>> Begin INFORMATION SUPPLIED

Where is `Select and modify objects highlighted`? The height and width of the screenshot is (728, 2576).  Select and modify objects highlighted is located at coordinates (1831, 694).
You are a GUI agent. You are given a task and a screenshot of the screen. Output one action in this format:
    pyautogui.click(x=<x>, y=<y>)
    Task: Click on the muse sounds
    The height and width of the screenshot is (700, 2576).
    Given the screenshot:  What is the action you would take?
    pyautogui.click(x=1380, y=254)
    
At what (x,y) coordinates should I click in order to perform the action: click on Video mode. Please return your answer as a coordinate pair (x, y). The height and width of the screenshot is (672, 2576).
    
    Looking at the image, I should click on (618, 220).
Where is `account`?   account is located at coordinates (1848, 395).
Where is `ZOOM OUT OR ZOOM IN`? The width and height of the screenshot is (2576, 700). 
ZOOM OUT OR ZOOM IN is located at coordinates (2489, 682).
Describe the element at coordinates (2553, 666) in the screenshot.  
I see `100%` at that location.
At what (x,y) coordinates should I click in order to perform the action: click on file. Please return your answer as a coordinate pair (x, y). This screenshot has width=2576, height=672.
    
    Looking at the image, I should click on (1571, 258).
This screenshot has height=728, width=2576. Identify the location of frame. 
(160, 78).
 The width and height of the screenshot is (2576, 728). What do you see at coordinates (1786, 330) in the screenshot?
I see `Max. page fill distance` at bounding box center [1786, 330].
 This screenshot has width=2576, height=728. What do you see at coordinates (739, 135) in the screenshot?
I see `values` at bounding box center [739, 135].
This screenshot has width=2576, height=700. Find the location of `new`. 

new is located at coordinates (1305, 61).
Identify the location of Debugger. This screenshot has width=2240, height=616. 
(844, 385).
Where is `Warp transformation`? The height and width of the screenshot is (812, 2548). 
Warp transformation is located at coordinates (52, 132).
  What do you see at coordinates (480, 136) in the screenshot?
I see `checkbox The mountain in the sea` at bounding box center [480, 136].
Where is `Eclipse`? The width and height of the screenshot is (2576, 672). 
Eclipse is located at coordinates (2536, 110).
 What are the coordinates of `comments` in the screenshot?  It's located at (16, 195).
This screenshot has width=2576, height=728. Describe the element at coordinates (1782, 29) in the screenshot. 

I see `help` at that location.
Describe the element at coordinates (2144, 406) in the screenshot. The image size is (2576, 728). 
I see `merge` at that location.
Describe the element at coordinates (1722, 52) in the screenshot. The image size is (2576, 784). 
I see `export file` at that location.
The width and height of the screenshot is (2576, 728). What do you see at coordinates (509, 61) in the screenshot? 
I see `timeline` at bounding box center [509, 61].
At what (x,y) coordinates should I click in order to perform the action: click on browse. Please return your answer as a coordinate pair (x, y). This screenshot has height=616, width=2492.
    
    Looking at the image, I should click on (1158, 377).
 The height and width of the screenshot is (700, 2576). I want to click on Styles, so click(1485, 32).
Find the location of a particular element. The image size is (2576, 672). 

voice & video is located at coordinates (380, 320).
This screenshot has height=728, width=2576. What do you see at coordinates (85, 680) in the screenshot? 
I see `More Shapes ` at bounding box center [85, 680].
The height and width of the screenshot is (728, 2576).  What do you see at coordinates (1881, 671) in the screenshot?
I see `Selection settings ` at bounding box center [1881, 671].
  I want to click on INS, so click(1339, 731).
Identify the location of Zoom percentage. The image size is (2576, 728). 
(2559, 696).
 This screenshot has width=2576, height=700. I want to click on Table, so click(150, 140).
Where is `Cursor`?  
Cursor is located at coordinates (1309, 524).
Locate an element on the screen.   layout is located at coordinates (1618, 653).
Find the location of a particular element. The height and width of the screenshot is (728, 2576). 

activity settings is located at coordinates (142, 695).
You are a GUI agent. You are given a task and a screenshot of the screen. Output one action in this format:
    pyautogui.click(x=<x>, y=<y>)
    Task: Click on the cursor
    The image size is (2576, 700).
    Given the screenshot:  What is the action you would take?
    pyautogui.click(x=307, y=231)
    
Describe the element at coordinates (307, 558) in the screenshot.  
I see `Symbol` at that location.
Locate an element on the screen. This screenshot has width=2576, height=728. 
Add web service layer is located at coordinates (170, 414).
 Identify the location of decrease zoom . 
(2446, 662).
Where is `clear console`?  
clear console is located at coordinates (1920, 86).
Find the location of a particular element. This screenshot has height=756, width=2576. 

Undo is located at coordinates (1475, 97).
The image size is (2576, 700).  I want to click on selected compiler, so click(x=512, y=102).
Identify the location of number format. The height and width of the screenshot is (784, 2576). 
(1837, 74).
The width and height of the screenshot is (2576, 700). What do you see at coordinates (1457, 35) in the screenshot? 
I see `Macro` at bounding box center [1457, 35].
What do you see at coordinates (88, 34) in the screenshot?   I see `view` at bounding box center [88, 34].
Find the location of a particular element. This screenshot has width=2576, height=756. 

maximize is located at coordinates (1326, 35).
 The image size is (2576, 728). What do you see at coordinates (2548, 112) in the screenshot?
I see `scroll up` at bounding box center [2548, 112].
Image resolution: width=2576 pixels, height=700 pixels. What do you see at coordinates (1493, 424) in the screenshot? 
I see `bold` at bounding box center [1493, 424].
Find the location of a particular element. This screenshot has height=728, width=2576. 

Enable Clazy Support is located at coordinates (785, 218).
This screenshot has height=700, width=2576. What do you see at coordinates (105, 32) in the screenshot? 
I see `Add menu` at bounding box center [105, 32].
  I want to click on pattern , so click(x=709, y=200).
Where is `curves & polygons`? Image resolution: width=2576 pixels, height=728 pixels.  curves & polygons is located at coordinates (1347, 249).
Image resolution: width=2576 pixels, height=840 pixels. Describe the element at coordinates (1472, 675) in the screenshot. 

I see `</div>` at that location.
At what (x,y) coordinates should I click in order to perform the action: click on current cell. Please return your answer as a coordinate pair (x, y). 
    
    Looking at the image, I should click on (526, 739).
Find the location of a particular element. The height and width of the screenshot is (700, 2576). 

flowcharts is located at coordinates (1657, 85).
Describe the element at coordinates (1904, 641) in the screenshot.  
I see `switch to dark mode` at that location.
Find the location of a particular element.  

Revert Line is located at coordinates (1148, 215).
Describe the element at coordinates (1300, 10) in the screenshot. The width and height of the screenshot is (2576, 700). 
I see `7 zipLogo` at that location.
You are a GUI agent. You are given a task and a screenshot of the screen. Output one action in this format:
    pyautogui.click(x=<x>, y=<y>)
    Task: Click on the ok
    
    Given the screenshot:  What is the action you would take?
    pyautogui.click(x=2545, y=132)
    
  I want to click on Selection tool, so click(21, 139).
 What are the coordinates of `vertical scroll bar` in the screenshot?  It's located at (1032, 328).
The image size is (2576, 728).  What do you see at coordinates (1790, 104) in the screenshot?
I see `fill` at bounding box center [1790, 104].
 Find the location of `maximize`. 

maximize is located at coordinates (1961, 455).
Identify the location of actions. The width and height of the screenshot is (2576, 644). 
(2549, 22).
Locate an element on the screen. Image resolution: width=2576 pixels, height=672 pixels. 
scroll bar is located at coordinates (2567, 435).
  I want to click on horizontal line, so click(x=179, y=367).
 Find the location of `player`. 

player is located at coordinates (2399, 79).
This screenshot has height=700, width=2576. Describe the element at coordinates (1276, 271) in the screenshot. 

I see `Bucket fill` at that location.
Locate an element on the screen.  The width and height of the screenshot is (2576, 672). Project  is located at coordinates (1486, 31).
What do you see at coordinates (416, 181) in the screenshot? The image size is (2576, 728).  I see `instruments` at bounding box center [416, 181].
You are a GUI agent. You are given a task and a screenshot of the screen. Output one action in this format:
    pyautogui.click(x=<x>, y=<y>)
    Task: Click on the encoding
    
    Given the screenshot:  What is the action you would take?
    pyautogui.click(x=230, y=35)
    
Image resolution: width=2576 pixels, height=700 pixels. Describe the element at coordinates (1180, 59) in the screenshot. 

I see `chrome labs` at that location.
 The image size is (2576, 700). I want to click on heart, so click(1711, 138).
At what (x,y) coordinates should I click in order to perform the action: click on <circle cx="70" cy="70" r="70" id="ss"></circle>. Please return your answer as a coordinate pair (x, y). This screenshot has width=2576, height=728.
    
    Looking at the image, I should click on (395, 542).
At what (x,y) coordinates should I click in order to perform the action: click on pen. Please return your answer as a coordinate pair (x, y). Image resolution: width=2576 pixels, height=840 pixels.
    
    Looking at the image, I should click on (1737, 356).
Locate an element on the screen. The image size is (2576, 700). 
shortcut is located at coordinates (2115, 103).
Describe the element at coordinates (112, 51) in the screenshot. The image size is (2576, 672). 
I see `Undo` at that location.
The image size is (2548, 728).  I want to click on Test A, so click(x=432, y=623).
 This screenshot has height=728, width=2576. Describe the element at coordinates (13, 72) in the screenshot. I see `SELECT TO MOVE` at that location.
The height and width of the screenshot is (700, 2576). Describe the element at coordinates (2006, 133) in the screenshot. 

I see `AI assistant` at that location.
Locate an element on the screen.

>> End INFORMATION SUPPLIED

Please arrange the stretch of entries above from the line containing "coordinates (1486, 31)." through the line containing "What do you see at coordinates (416, 181)" as a JSON list of strings, one string per line. Include both end lines and leave out blank lines.

[
  "Locate an element on the screen.  The width and height of the screenshot is (2576, 672). Project  is located at coordinates (1486, 31).",
  "What do you see at coordinates (416, 181) in the screenshot? The image size is (2576, 728).  I see `instruments` at bounding box center [416, 181]."
]